I want to ask, is it possible to launch an optix ray tracing kernel with cuLaunchKernel, cudaLaunchKernel or other way but not optixLaunch?

I want to ask, is it possible to launch an optix ray tracing kernel with cuLaunchKernel, cudaLaunchKernel or other way but not optixLaunch?

No, it is not possible to compile PTX with OptiX device functions to CUDA modules.
If you look into the optix_7_device_impl.h header, the inline assembly calls there reference functions which do not exist anywhere.
These are provided by the OptiX internal compiler and that means it’s not possible to compile such code to CUDA modules outside of OptiX.

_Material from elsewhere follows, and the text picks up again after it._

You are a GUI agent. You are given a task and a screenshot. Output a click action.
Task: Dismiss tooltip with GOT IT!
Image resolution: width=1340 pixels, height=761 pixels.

On the other hand, an optixLauch is bascially an asynchronous CUDA kernel launch and the whole OptiX 7 API integrates nicely with the rest of the CUDA host runtime or driver API, since you need to implement all resource management in native CUDA host code anyways. There is not much difference between calling optixLaunch or cuLaunchKernel, cudaLaunchKernel except for the automatic handling of the constant launch parameter block in OptiX and the launch dimension size limit you find inside the OptiX Programming Guide.

1 Like

Thx for your reply.

I want to launch optix kernel with cuLaunchKernel and cudaLaunchKernel because I want to modify the grid size and block size. Here is another way I’ve tried. I guess maybe optixLaunch calls cuLaunchKernel and cudaLaunchKernel. Then I tried to hook cuLaunchKernel and cudaLaunchKernel to modify the grid size and block size of kernels launched by optixLaunch, but it turns out that optixLaunch does not call cuLaunchKernel and cudaLaunchKernel.

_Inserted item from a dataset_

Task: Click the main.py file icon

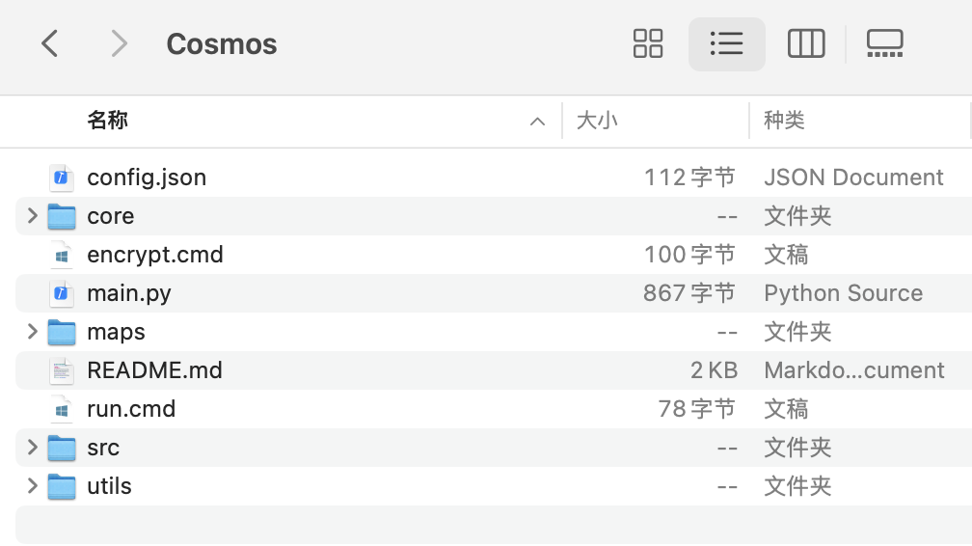Action: click(x=62, y=293)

There is not much difference between calling optixLaunch or cuLaunchKernel, cudaLaunchKernel except for the automatic handling of the constant launch parameter block in OptiX and the launch dimension size limit you find inside the OptiX Programming Guide.

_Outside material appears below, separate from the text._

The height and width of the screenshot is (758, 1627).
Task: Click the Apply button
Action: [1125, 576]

So it’s not possible to modify grid size and block size of optix kernels? Because the size is aumomatic decided?

There is no way to control that part.
All internal scheduling is abstracted by the underlying raytracing drivers.

The optixLaunch call defines the launch dimension which defines the number of threads.
The OptiX launch dimension limit is 2^30 which is smaller than native CUDA kernels.

Grid and block sizes depend on the underlying GPU and the resources used inside the kernel.
The only other thing which could influence this aside from the launch dimension is the OptixModuleCompileOptions maxRegisterCount value.

What exactly are you trying to achieve?
If you want to improve performance, analyze your device code with Nsight Compute.

1 Like

I notice that optix block size is always 128*1*1. I want to check whether 128*1*1 is the best size, so I tried to hook cudaLaunchKernel and cuLaunchKernel to launch a different blocksize.